◆ DOCUMENT PASSAGE ◆
:::::

TidesDB Tuning Reference
If you want to download the source of this document, you can find it here.
This reference gives small, mid, and large scale configuration presets for the
engine and column families
configuration, tuned for modern systems. These configurations can be applied to integrations such as FFI libraries and TideSQL. Every number here
is derived from the engine knobs, defaults, and clamps in tidesdb.h and
tidesdb.c, not from guesswork. Read the mental model first, then pick the tier
that matches your hardware and adjust it with the workload overlays.
The library ships with a 64 MB write buffer, a level ratio of 10, a 1 percent bloom false-positive rate, a 512 byte value threshold, an L1 trigger of 4, an L0 stall of 10, two flush and two compaction threads, a 64 MB block cache, 256 open SSTables, a memory limit of 50 percent of RAM, READ_COMMITTED isolation, and LZ4 compression. The presets below move away from these defaults only where a tier benefits.
What “modern systems” means here
| Tier | Profile | RAM for the DB | Cores | Storage | Scale |
|---|---|---|---|---|---|
| Small | edge, container, sidecar, embedded | 1 to 4 GB | 2 to 4 | eMMC / SATA SSD / constrained NVMe | up to tens of GB, a handful of CFs |
| Mid | single production server, typical cloud VM | 8 to 32 GB | 8 to 16 | NVMe SSD | up to ~1 TB, dozens of CFs |
| Large | storage node, high-end server | 64 to 512 GB | 32 to 128 | fast NVMe (or striped) | multi-TB, many CFs, high concurrency |
The mental model
A few formulas in the engine determine almost everything, so it is better to tune with these in mind than knob by knob.
Per-CF write memory is bounded by two mechanisms acting together. The L0 stall
throttles writes once the immutable queue reaches l0_queue_stall_threshold, and
each immutable holds one write_buffer_size. The active memtable is hard-capped
at 2 x write_buffer_size. The worst-case steady-state memory for one busy
column family is therefore about
per_cf_mem ~= l0_queue_stall_threshold * write_buffer_size (queued immutables) + 2 * write_buffer_size (active memtable ceiling) + bloom filters + block indexes (small, resident)Above the stall sits a last-resort hard cap of l0_queue_stall_threshold + 6
immutables. It scales with the threshold, so raising the threshold raises the cap
in lockstep and there is no hidden ceiling.

:::::

◆ DATA LINES ◆

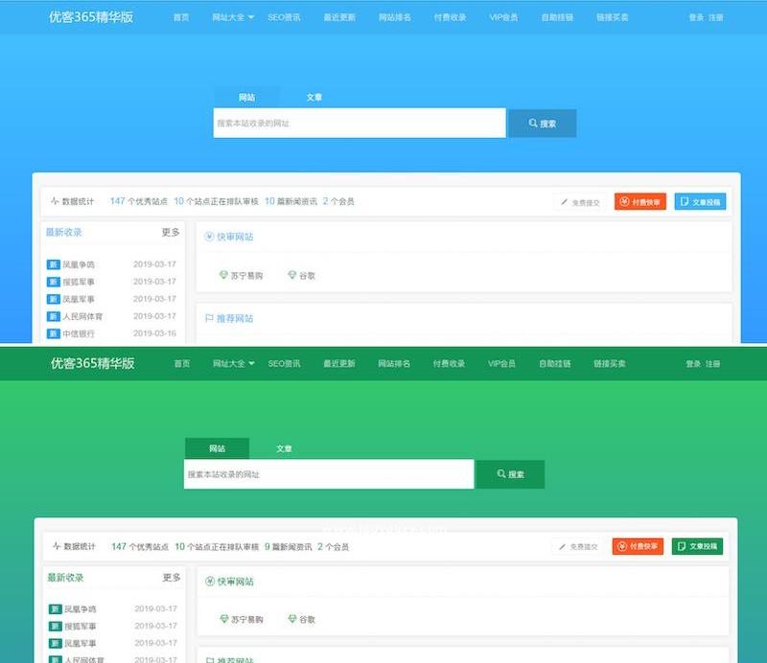This screenshot has width=767, height=663.
Task: Expand 网站大全 dropdown in blue navigation bar
Action: click(233, 17)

:::::

◆ REQUIRED WORK ◆
a – In the TidesDB tuning reference, what deployment profiles are given for the Small tier?
b – Answer these from the TidesDB tuning reference:
(i) What level ratio does the library ship with by default?
(ii) How much RAM for the database does the Mid tier assume?
(iii) At what size is the active memtable hard-capped?
Nothing in the listing is needed here.

◆ SOLUTIONS PER TASK ◆
a – edge, container, sidecar, embedded

b –
(i) 10
(ii) 8 to 32 GB
(iii) 2 x write_buffer_size